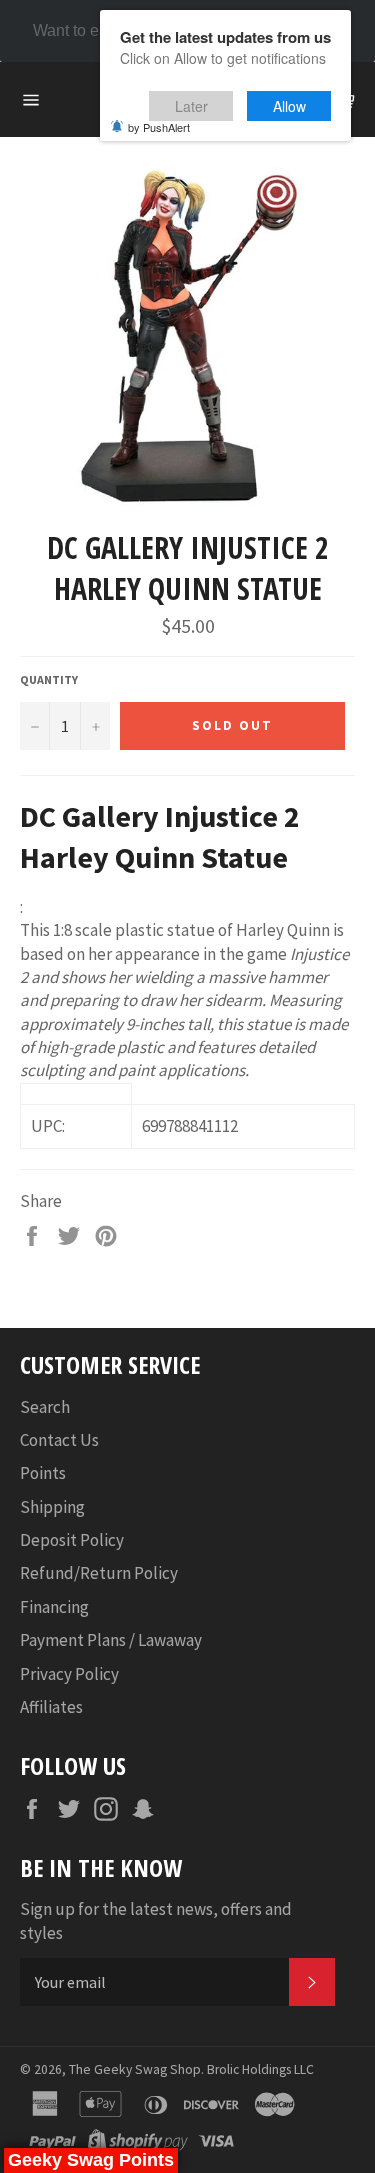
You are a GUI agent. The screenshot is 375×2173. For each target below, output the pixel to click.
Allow (289, 106)
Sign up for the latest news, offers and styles (156, 1920)
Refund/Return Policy (99, 1573)
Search (45, 1407)
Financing (54, 1607)
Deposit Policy (72, 1540)
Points (43, 1473)
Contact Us (59, 1440)
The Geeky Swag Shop (135, 2069)
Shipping (52, 1507)
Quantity (49, 679)
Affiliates (51, 1707)
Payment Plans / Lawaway (111, 1640)
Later (191, 106)
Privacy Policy (69, 1674)
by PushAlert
■ ■ ■ ■ ■ ■ ■
• [ACTION ITEM] The required answer is the line with "Affiliates (51, 1707)" plus every line after it to the end of the entries above, transcribed exactly.

• [ANSWER SPACE]
Affiliates (51, 1707)
Payment Plans / Lawaway (111, 1640)
Later (191, 106)
Privacy Policy (69, 1674)
by PushAlert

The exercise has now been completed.